**Instruction 1**:
In the Solr Chinese indexing thread, what does the reply recommend doing during testing?
**Instruction 2**:
Pick up the Solr Chinese indexing thread from its final line and carry it further.

**Text section**:
========

Re: [Solr8.7] Chinese ZH language ?

Alexandre Rafalovitch
>possible analysis error: cannot change field "tizh" from

You have content indexed against old incompatible definition. Deleted but
not purged records count.

Delete your index data or change field name during testing.

Regards,
    Alex
On Sun., Jan. 10, 2021, 9:19 a.m. Bruno Mannina, <[hidden email]> wrote:

> Hello,
>
>
>
> I would like to index simplified chinese ZH language (i.e. 一种新型太阳能坪
> 床增温系统),
>
> I added in my solrconfig the lib:
>
> <lib
> dir="${solr.install.dir:../../..}/contrib/analysis-extras/lucene-libs/"
> regex="lucene-analyzers-smartcn-8\.7\.0\.jar" />
>
>
>
> First question: Is it enough ?
>
>
>
> But now I need your help to define the fieldtype “text_zh” in my
> schema.xml to use with:
>
> (PS: As other fields, I need highlight)
>
>
>
> <field name="tizh" type="text_zh" multiValued="true" indexed="true"

========

**Provided material**:
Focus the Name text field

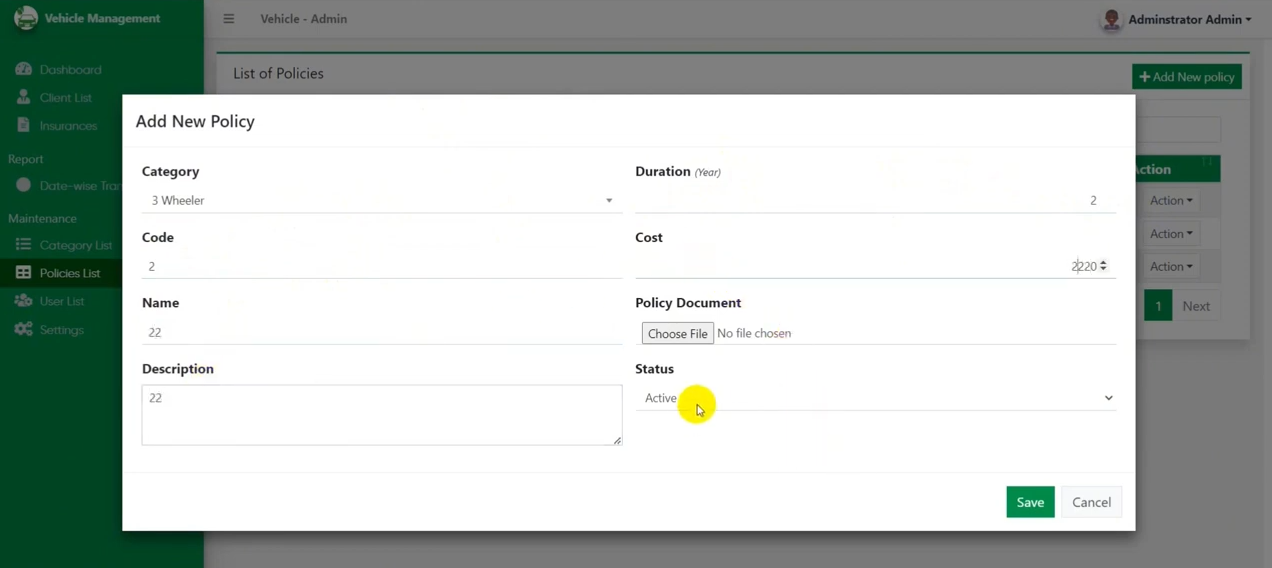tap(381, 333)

========

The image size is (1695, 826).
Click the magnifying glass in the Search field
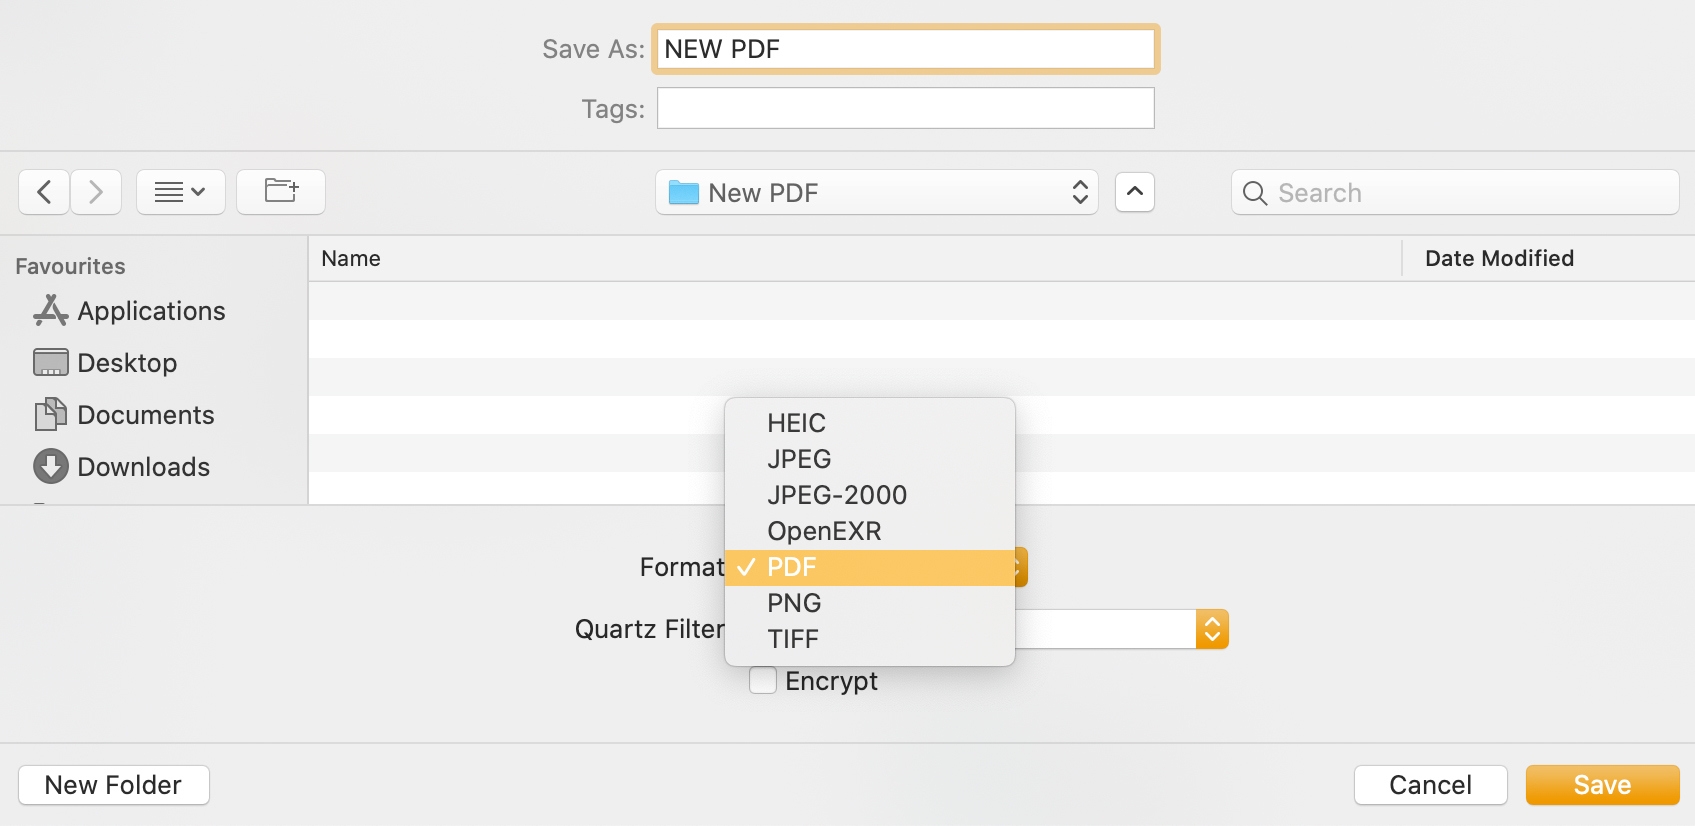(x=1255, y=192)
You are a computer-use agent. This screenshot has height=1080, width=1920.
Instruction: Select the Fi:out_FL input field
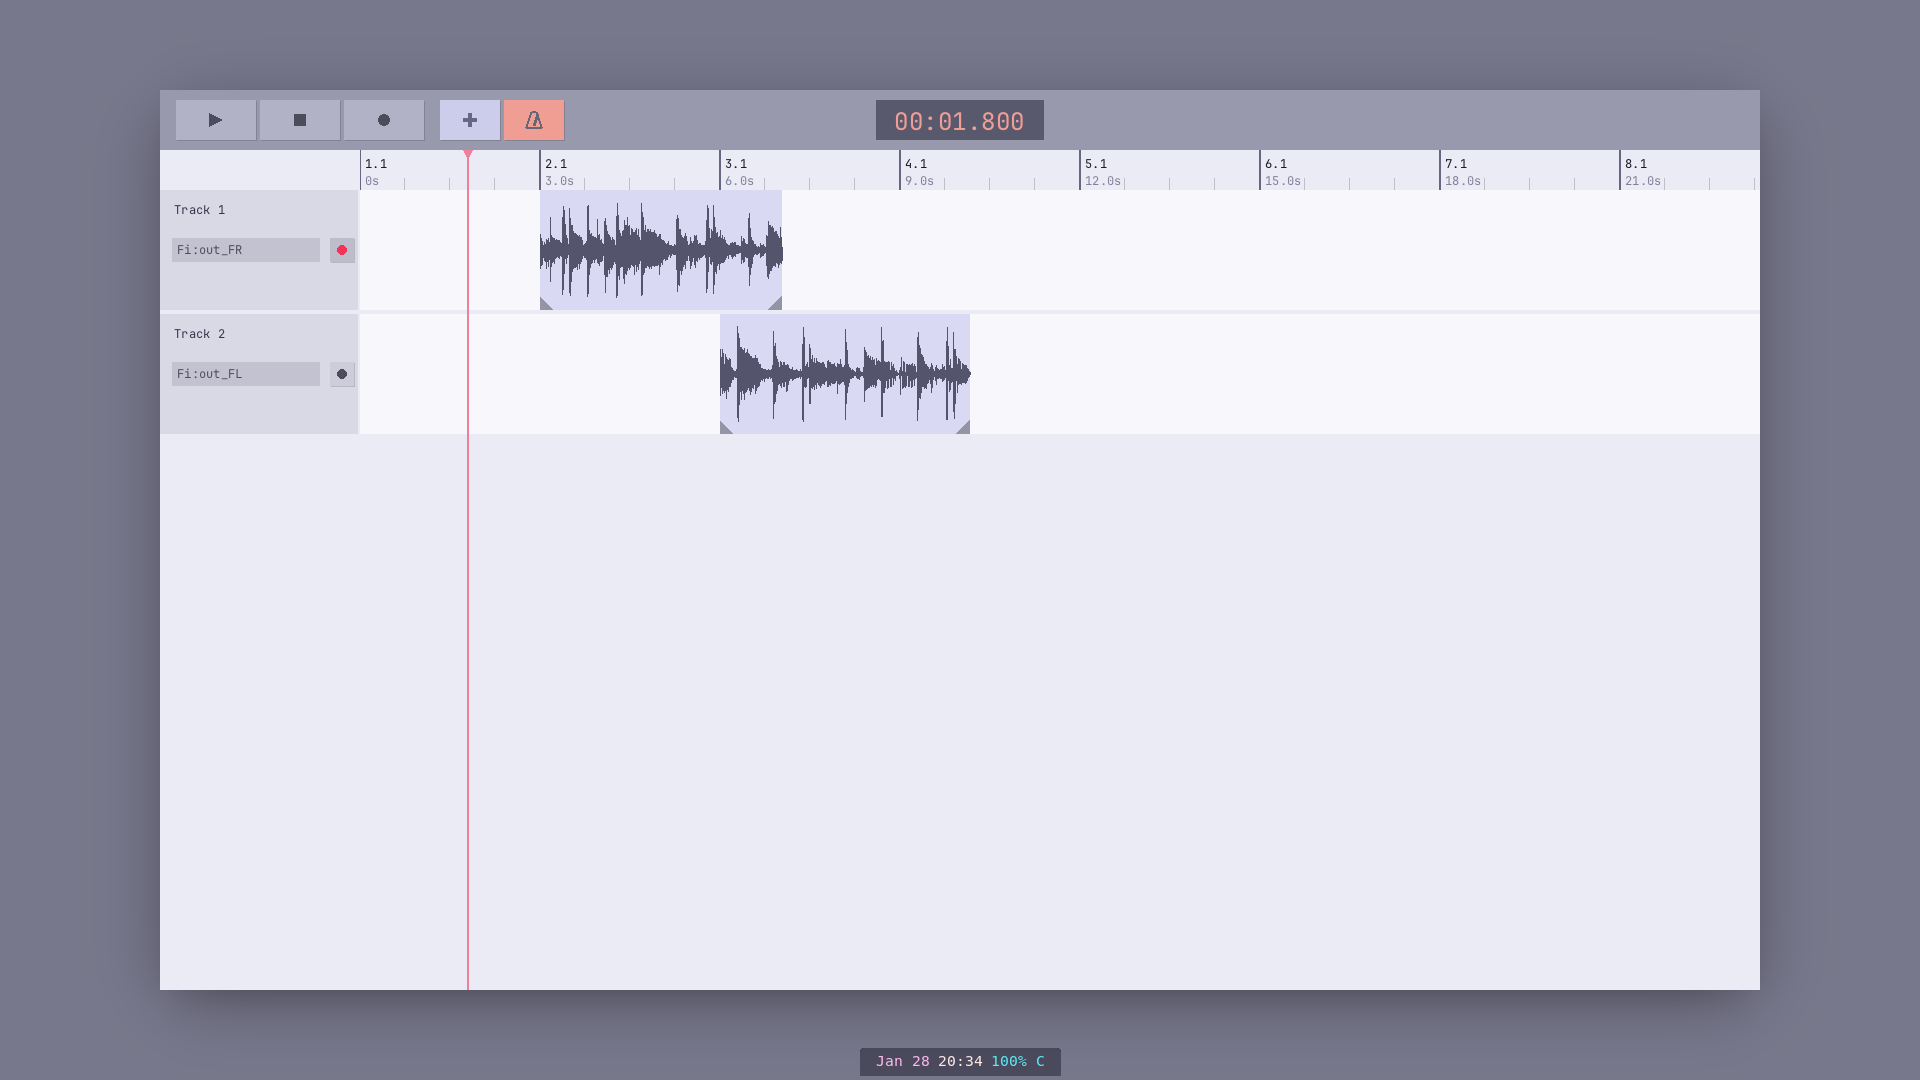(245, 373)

========

**Exercise output 1**:
Delete the index data or change the field name.

**Exercise output 2**:
> stored="true" termVectors="true" termPositions="true" termOffsets="true"/>
>
>
>
> And
>
>
>
> <!-- Simplified chinese -->
>
>     <!-- BRUNO -->
>
>     <fieldType name="text_zh" class="solr.TextField"
> positionIncrementGap="100">
>
>       <analyzer>
>
>        <tokenizer class="solr.HMMChineseTokenizerFactory"/>
>
>        <filter class="solr.CJKWidthFilterFactory"/>
>
>        <filter class="solr.StopFilterFactory"
>
>           words="org/apache/lucene/analysis/cn/smart/stopwords.txt"/>
>
>        <filter class="solr.PorterStemFilterFactory"/>
>
>        <filter class="solr.LowerCaseFilterFactory"/>
>
>       </analyzer>
>
>     </fieldType>
>
>
>
> No error, when I reload my core.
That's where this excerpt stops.